MATERIAL SHOWN

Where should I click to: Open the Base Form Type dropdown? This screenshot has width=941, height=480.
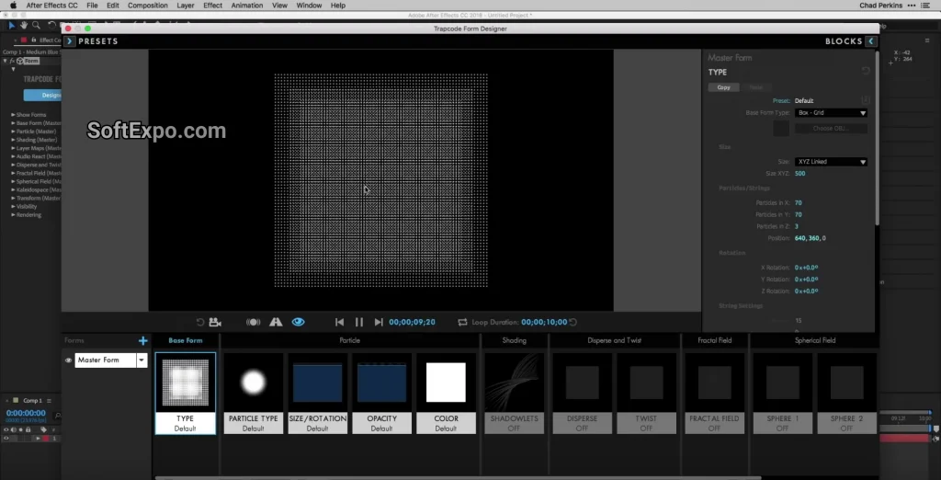(x=831, y=113)
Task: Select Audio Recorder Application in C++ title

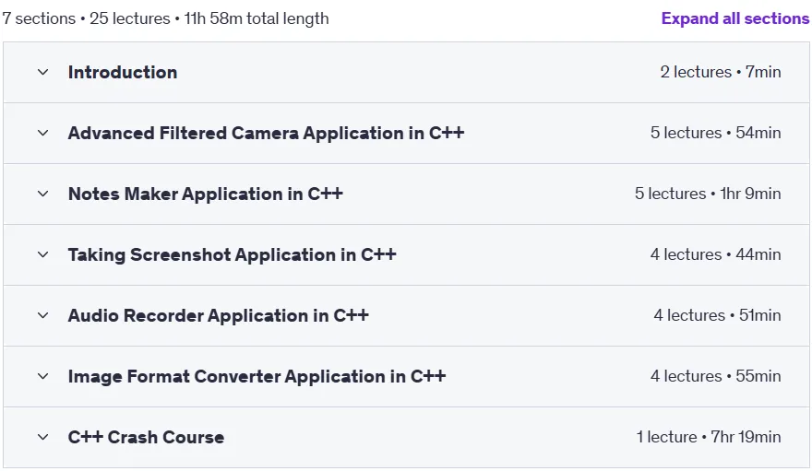Action: 219,315
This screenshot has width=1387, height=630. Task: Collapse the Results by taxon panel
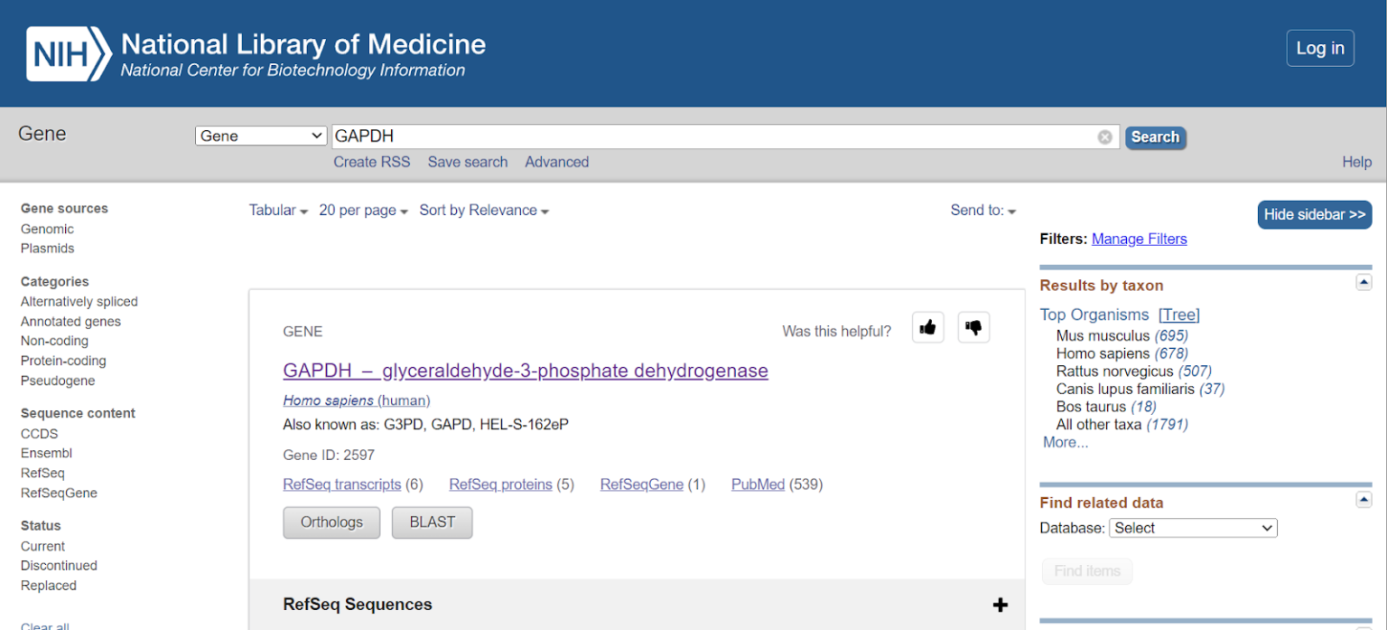tap(1364, 283)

THE TASK
Write out the records above exactly as they appear, leaving out any pictures.

EXPECTED OUTPUT
Where should I click to: Open the Base Form Type dropdown? This screenshot has width=941, height=480.
(x=831, y=113)
Task: Select Audio Recorder Application in C++ title

Action: 219,315
This screenshot has width=1387, height=630. Task: Collapse the Results by taxon panel
tap(1364, 283)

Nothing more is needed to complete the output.